┌─ Extracted data

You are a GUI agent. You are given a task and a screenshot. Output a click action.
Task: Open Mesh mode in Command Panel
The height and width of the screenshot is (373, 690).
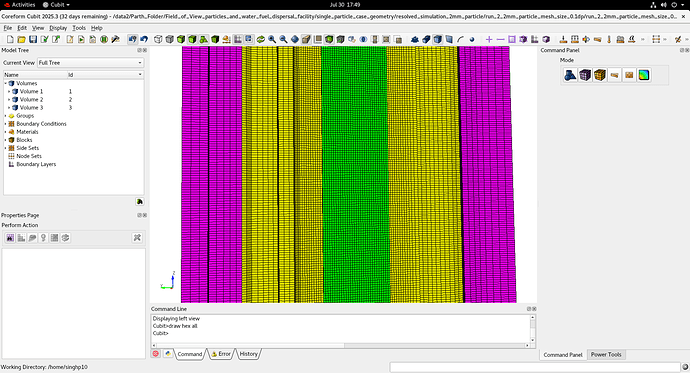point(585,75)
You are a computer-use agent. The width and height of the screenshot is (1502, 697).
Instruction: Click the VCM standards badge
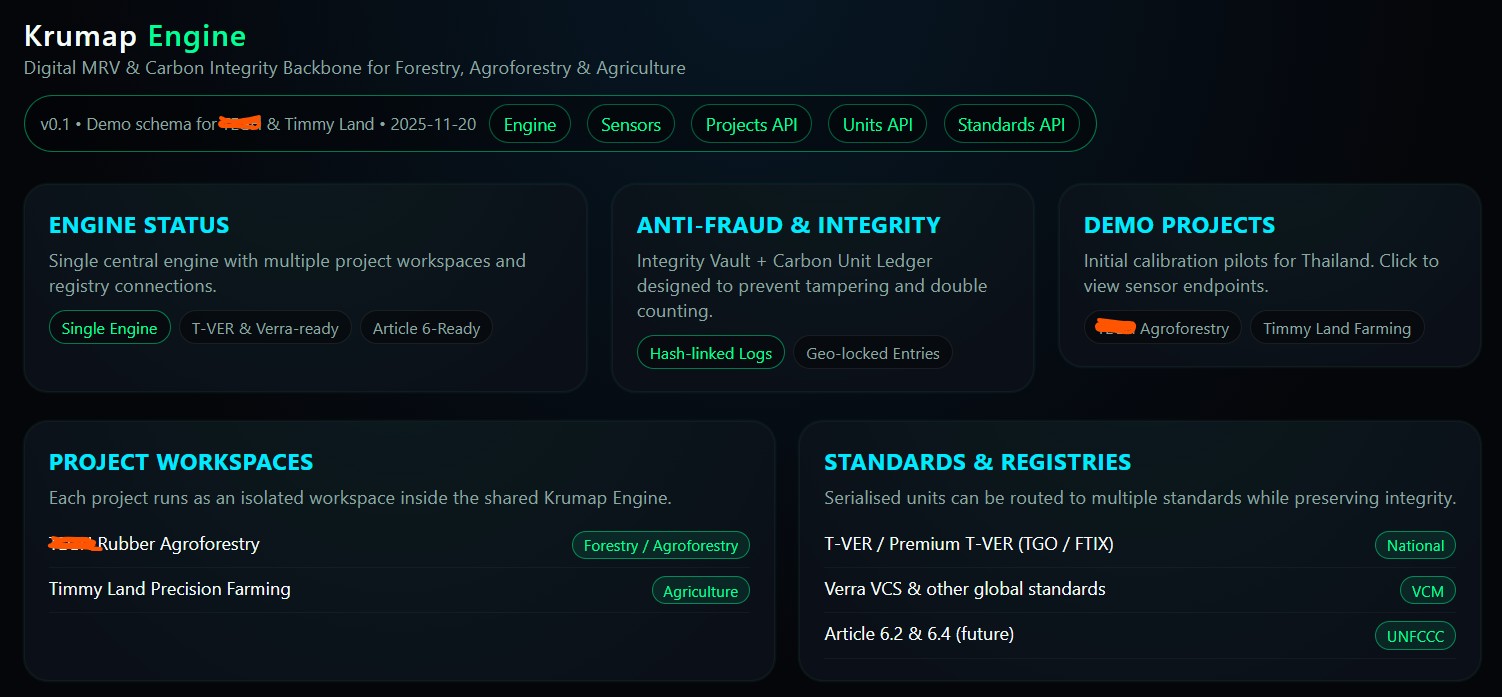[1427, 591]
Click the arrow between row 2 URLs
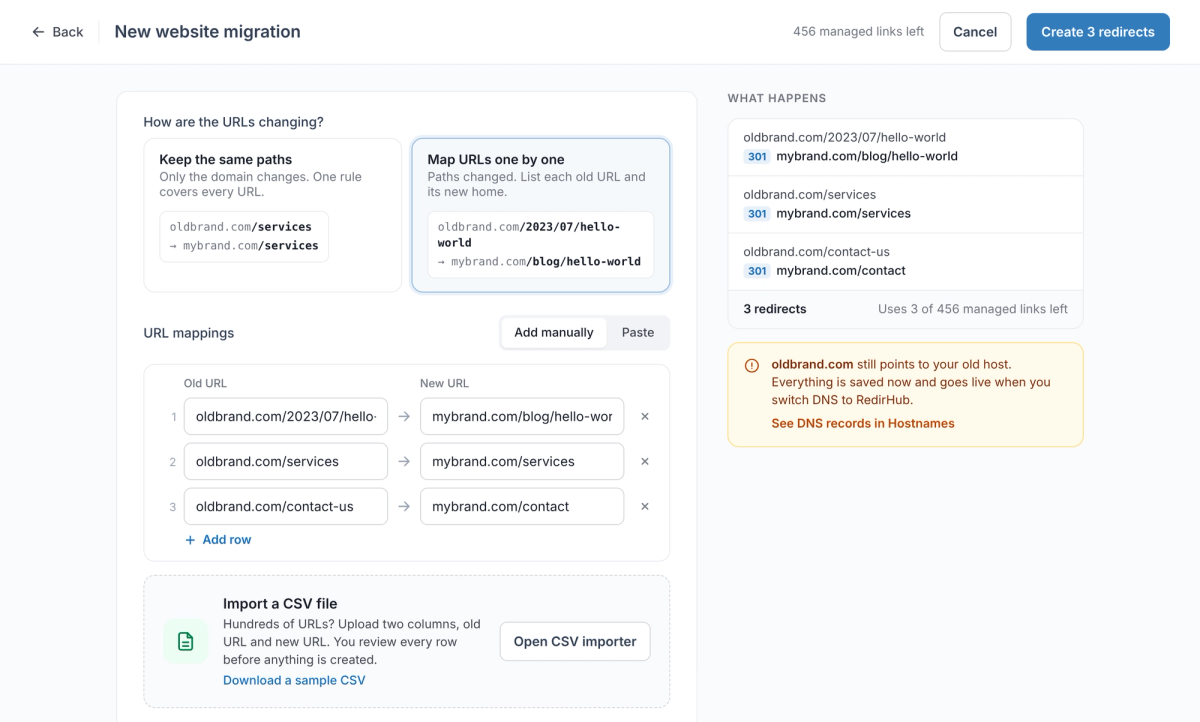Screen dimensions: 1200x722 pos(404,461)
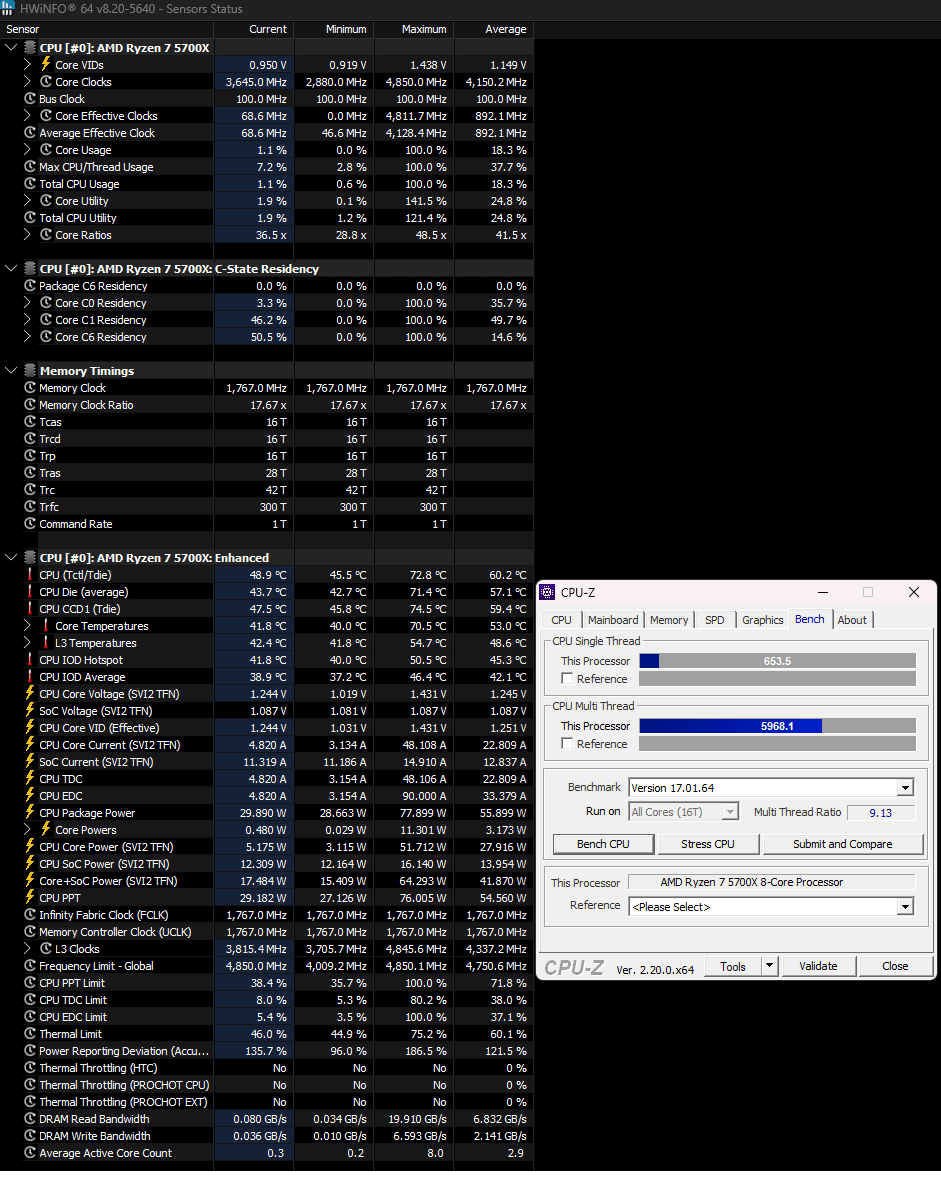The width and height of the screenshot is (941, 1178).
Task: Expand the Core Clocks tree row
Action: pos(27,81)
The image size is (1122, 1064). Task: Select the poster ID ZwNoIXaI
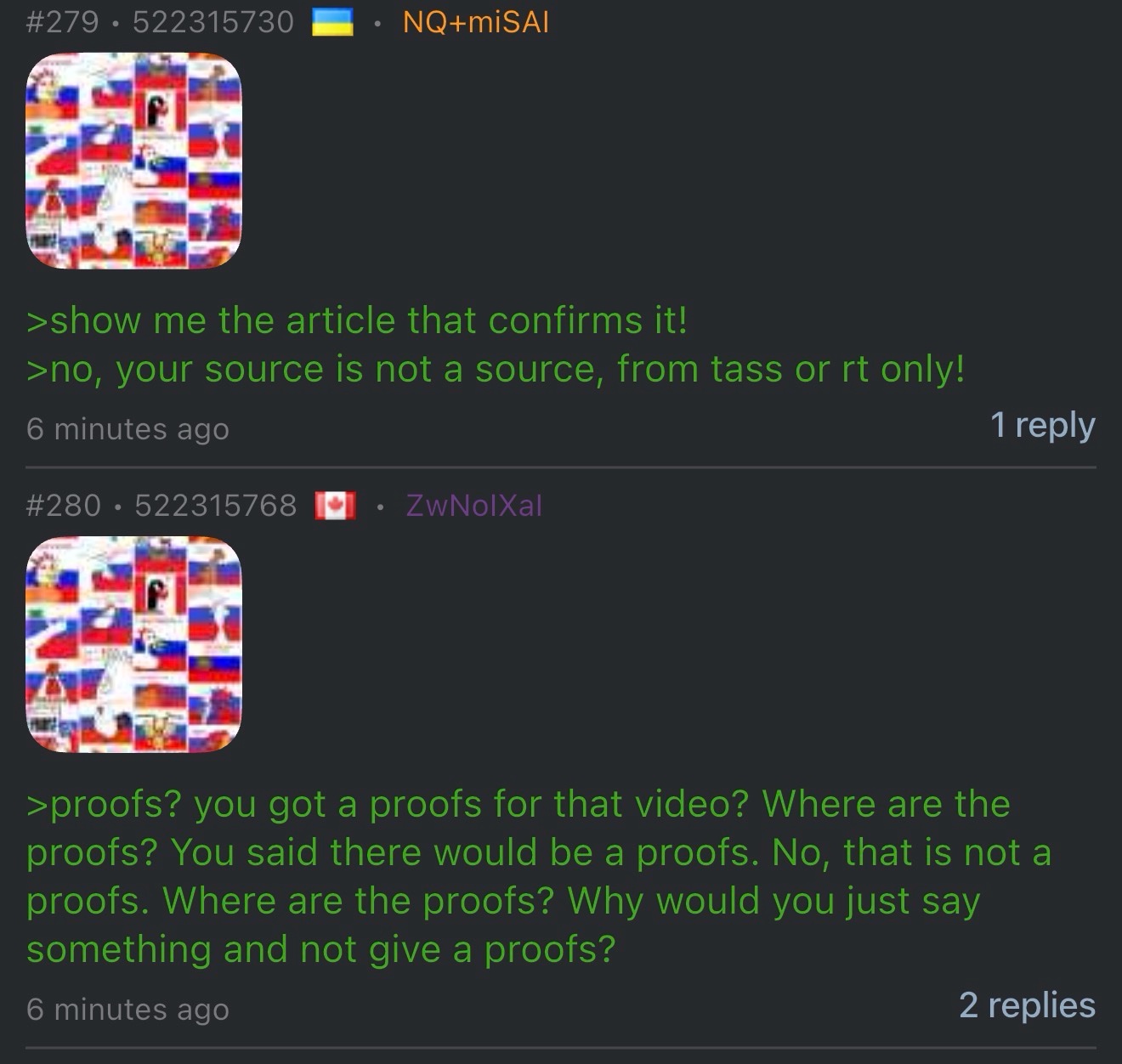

└─
┌─ Extracted data

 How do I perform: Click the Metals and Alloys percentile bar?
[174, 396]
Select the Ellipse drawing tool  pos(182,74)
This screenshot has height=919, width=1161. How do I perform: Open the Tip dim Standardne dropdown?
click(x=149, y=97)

└─

Word for word, repeat the lines above from the one with "The height and" through the one with "The image size", and nothing beyond them. Omit the pictures.

Exercise output —
The height and width of the screenshot is (373, 690).
point(585,75)
You are a computer-use agent. The width and height of the screenshot is (1502, 697).
Instruction: Click the VCM standards badge
[1427, 591]
Click the arrow between row 2 URLs
Screen dimensions: 1200x722 pos(404,461)
The width and height of the screenshot is (941, 1178).
Task: Expand the Core Clocks tree row
Action: pos(27,81)
The image size is (1122, 1064). Task: Select the poster ID ZwNoIXaI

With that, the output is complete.